Chirkunov has announced plans to transform his 17th century estate in the Languedoc-Roussillon region in the south of France into a contemporary art museum housing Russian and European art with curator Guelman overseeing the project. Writing on his Facebook page earlier this month, Chirkunov said his love for France was fostered at school when he was learning French. Writing about the estate, he said: “It’s a huge area, with gardens, rivers, waterfalls, woods and it was pretty much abandoned. I wanted to work with my head and my hands to sort everything out and also wanted to bring Russian art here. Perhaps it’s a utopia.”
Chirnukov’s decision to live in France for “at least six months of the year” has drawn sharp criticism from Russian politicians who have accused him of being unpatriotic. Boris Milgram, Chirkunov’s former deputy, weighed into the debate: “I like the idea in itself. It’s the same thing that Sergei Diaghilev did when he opened the Ballets Russes in Paris. I see in this project a grand patriotic design.”

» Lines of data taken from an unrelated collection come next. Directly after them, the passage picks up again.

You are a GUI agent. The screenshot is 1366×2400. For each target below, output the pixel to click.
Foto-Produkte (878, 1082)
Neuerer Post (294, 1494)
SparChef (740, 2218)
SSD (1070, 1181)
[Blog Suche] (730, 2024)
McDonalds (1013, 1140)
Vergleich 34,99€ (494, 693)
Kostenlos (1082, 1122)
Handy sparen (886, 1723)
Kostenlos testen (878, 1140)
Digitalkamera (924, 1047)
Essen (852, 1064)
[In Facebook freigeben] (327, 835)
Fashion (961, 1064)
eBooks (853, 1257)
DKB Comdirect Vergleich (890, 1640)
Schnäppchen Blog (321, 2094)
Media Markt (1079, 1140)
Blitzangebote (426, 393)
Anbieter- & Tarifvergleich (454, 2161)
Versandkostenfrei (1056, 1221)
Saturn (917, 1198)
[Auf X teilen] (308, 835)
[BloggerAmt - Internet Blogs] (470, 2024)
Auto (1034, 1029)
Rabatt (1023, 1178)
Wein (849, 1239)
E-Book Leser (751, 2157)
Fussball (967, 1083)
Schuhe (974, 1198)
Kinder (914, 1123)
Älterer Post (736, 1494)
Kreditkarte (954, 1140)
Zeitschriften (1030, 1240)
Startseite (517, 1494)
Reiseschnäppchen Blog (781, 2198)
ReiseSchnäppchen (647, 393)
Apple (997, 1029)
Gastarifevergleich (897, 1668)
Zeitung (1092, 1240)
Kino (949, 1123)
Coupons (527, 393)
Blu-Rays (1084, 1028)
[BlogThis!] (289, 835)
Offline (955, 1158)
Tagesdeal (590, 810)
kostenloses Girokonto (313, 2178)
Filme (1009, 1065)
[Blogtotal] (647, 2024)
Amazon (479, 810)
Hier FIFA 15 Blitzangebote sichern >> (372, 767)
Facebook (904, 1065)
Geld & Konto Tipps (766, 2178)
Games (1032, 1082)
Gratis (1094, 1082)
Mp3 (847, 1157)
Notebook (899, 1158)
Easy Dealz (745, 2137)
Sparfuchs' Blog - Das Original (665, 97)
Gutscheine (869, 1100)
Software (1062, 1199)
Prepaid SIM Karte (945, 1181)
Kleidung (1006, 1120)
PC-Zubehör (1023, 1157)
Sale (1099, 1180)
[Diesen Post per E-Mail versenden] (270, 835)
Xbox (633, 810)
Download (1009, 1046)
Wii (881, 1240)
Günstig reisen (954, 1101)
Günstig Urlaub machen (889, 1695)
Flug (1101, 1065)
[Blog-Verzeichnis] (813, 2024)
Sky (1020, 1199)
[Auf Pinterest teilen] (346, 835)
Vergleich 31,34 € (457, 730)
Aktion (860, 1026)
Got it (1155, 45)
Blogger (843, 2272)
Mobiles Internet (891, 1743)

As governor of Perm, Chirkunov hired a team of specialists, including Guelman, to rebrand Perm, a city immortalised in Chekhov’s Three Sisters as a provincial backwater that his protagonists were desperate to escape. Guelman oversaw the development of PERMM, the city’s landmark contemporary art museum, and also helped launch the the White Nights festival of culture in June. In 2012, Viktor Basargin, a Putin ally, took over as governor of Perm bringing an end to many of the sweeping changes across the city.